Increasingly, visitors are unwilling to shell out exorbitant fees to visit a tasting room.
If you think visiting California wine country is only for the wealthy, you might be right.
Visits to tasting rooms at West Coast wineries after the 2021 recovery this summer have fallen significantly compared to pre-pandemic numbers, according to a survey of 400 wineries released last week by a company called Community Benchmark. Also, according to Smith Travel Research, hotel bookings in the Napa Valley are declining, no wonder given that the average daily room rate of $455 is 43 percent higher than in 2020.
In Yountville, where the French Laundry restaurant is still a major draw, the average hotel room is now $934.
But while hoteliers and restaurants in wine regions may not be happy, wineries probably won’t be too upset, as average revenue from tasting room visits has increased from an average of $80-$100 in 2019 to an average of $110-$125 today .
There are fewer visitors but they spend more. For most wineries, this is a very conscious compromise.
“There has been a big shift during Covid,” said Rob McMillan, executive vice president of Silicon Valley Bank’s wine division. “We have moved away from a walk-in model, which was the style of tourism in 1972. Back then it was all free tastings. People came in, they tasted it for free, and they went home and shopped at grocery stores. Everyone had a distribution. Now all new wineries must be by appointment. I’ve been saying for a long time that by appointment is a better model. It limits the number of people. If you go and it’s a zoo, you might see more people, but it might not be as good as you think. During Covid, all wineries running a blended model have realized, ‘This appointment thing works pretty well’.”
However, there is a long-term risk of increasing prices and restricting access. There’s no doubt that every winery — frankly, every business — would rather have wealthy customers who can lose upwards of $1,000 in a day without even thinking about it. That’s how much a day in Napa Valley costs today for a couple who stays in an average hotel room, eats lunch and dinner at restaurants, visits two tasting rooms, and buys a bottle of Cabernet to go. (Earn $2000 a day in Yountville for this.)
Maybe that’s reasonable: It’s the cost of a day in New York City with a hotel room, regular-price tickets to a Broadway show, and two meals at restaurants. And you should see the daily rate on a dive boat or trip to Antarctica. It’s just that these comparisons weren’t used for wine country visits until recently.
The San Francisco Chronicle, the closest major newspaper to the Napa Valley, topped that issue this month with two articles by its Napa-based reporter Jess Lander. She contacted a number of residents in the surrounding Bay Area who complained about the price of the tastings and the inability to make impromptu visits.
One Antioch resident who attempted to enter wineries without an appointment told Lander, “We listened [staff] screeching and complaining and continuing to talk about how they were ghosted from a series of dates and we stood right there, bird in hand.
The tasting room experience itself is much more upscale, as many wineries offer food pairings and a dedicated staff member to explain the wines. But prices for these tastings continue to climb: $40 is now entry-level in Napa and Sonoma, and many tastings cost more than $100. Wineries used to waive tasting fees with the purchase of a bottle, but few do so today.
According to McMillan, part of the drop in attendance is due to the difference between 2021 and 2022.
“You couldn’t travel in 2021,” McMillan told Wine-Searcher. “It hasn’t opened up like it does now when the TSA has a record number of people they’re trying to process. We couldn’t even go to basketball games for parts of the year. There were roadblocks on beaches. I don’t go to college games. Get out and go to Napa, go to Sonoma, go to a hotel with a mask — that was 2021. We’ve had a really good year.
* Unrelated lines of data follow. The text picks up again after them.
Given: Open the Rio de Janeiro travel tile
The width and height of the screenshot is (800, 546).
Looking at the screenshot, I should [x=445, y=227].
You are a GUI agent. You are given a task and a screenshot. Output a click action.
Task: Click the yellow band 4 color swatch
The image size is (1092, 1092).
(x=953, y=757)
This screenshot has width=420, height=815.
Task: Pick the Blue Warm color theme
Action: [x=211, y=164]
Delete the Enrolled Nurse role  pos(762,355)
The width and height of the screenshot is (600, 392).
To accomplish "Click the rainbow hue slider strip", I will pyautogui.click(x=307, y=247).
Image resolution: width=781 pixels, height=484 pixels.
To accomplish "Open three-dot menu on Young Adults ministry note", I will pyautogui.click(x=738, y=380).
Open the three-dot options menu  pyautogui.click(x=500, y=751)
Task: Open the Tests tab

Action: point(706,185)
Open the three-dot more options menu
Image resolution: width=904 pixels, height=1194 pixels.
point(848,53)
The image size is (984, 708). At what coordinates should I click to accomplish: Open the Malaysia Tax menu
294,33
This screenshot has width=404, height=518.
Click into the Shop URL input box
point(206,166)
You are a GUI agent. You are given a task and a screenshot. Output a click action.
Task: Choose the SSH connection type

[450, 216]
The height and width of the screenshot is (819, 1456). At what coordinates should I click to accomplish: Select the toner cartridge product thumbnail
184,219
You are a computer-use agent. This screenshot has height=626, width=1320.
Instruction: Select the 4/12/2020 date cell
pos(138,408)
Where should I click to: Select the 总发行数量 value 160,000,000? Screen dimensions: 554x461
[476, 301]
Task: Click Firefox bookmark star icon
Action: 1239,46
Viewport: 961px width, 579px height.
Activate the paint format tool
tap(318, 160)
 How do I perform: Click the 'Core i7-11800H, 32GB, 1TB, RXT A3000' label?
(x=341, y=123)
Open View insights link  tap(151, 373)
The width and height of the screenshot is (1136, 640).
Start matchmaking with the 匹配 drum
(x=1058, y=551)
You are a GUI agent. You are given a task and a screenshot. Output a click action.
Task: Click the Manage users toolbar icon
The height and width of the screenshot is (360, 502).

But McMillan, who has been promoting younger people for years, says there are worrying trends in wine country. Napa, and to some extent Sonoma, isn’t reaching new and younger wine drinkers like it did a few years ago, in large part because prices are so high.
“The low-price part of the market has been suffering for a long time and it’s only getting worse,” McMillan said. “The premium side that has been doing well for so long is slowing down.”
On my first personal visits to Napa Valley, I’ve slept in mud baths, I’ve slept in a converted railroad car, I’ve eaten at bistro restaurants. Importantly, I’ve tasted at dozens of wineries on my journey to becoming the wine lover I am now. That is not possible today for young visitors unless you have a trust fund.
“It might sound flippant when I think about the premium side of the market, but we’ll always have the rich,” McMillan said. “The wine side seems to be doing very well.”
Still, you have to worry about the future. Today’s middle-aged middle class emerged at a time when they could still afford to taste almost the best. Now they’re seeing a giant “You’re Not Rich Enough” dollar sign hovering over much of the wine industry.
Wineries need good luck with anti-aging research if today’s affluent visitors can live forever.